THE PROBLEM | Reproduce the material below word for word, line by line, and leave out the pictures.

(Location data for words and elements)
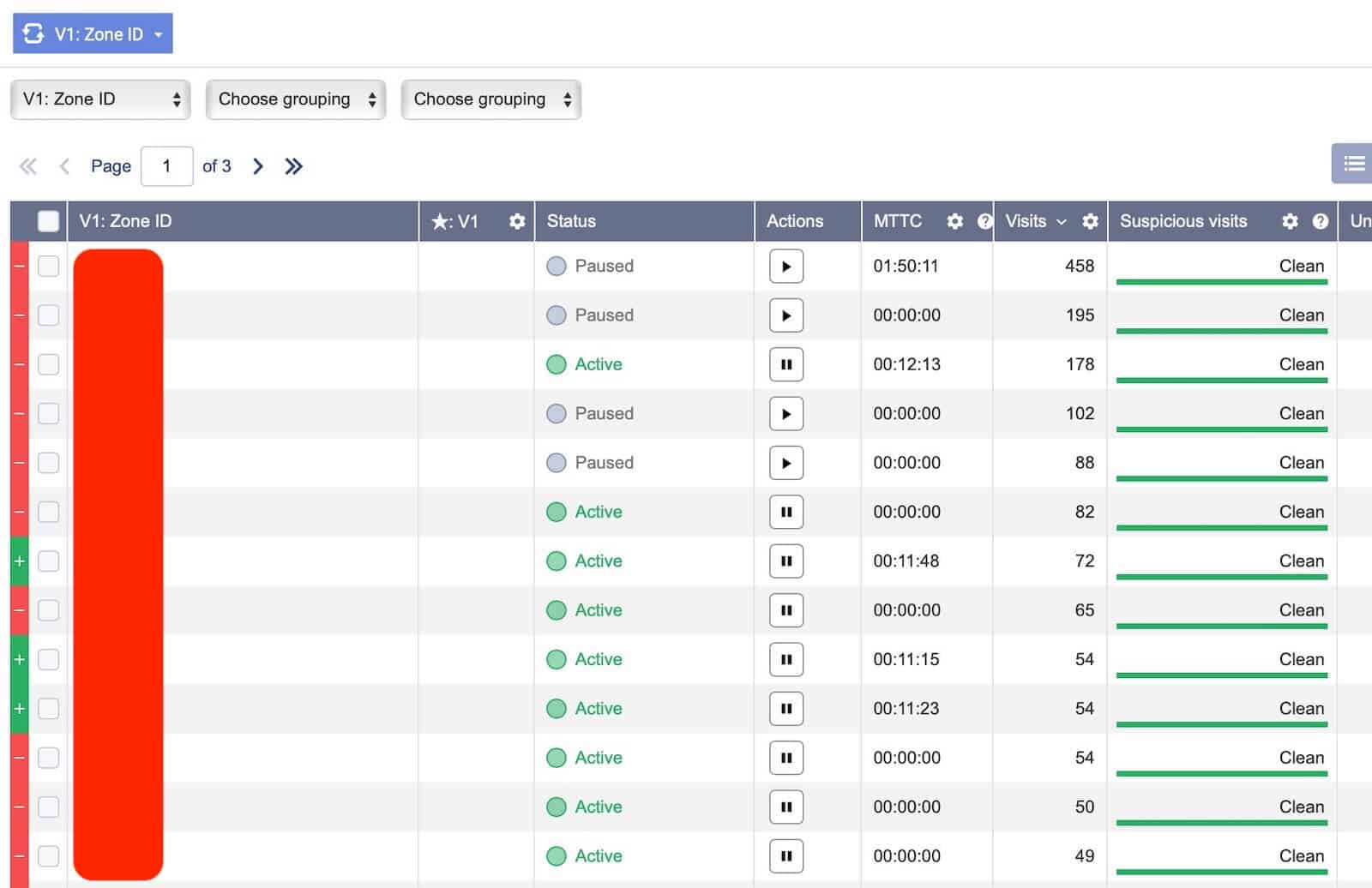Resume the paused zone with 458 visits
1372x888 pixels.
pos(785,266)
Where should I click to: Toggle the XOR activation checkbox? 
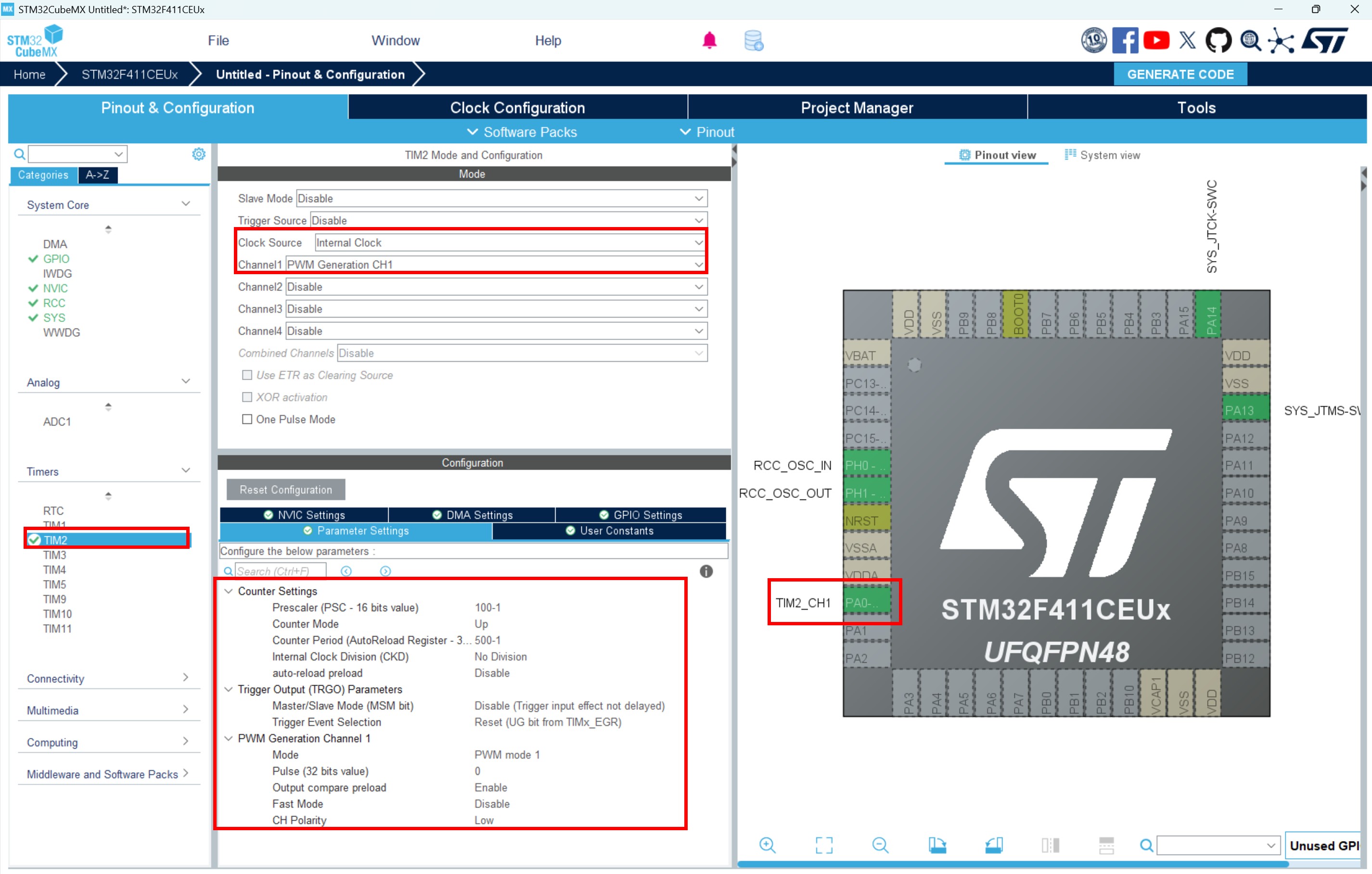click(x=247, y=397)
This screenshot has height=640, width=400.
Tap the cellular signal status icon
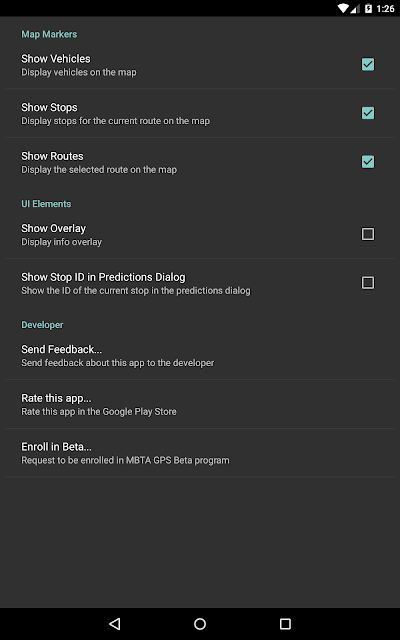[x=355, y=8]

EXERCISE RESULT |
Resume the paused zone with 458 visits
1372x888 pixels.
pos(785,266)
Where should I click to: Toggle the XOR activation checkbox? 
click(x=247, y=397)
This screenshot has height=640, width=400.
Tap the cellular signal status icon
[x=355, y=8]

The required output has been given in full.